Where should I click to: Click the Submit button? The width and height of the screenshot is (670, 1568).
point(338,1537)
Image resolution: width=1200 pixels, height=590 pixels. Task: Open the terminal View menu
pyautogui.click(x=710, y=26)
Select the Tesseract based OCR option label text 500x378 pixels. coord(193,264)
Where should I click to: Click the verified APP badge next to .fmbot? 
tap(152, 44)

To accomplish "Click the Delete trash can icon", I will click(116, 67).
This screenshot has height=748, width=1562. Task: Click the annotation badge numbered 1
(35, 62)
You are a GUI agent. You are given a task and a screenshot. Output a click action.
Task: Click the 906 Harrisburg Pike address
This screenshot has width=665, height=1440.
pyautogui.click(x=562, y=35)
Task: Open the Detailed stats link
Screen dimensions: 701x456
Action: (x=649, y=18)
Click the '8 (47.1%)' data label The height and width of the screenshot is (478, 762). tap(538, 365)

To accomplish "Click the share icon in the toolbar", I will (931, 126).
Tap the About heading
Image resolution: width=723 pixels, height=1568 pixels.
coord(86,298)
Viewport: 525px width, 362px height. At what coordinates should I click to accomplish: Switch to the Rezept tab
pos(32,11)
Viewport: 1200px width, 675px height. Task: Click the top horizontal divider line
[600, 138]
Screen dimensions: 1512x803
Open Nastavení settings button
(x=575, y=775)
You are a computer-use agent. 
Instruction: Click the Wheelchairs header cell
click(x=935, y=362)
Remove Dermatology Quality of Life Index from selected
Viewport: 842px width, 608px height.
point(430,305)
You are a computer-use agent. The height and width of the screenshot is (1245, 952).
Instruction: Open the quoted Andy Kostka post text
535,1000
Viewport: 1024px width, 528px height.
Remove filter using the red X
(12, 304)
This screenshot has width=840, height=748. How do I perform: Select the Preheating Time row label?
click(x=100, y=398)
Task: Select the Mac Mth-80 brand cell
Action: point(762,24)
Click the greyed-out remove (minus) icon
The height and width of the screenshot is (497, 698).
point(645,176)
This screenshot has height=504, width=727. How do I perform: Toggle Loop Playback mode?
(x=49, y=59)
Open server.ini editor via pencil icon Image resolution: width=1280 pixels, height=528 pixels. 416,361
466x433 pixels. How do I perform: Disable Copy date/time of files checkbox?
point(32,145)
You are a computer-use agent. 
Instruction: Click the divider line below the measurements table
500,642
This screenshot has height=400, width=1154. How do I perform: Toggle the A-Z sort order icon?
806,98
**********
Assigned task
In the material above, find the lines that contain "agent" and show them.

Solution to the problem
You are a GUI agent. You are given a task and a screenshot. Output a click action.
You are a computer-use agent. 
You are a computer-use agent. The height and width of the screenshot is (1245, 952).
You are a computer-use agent. 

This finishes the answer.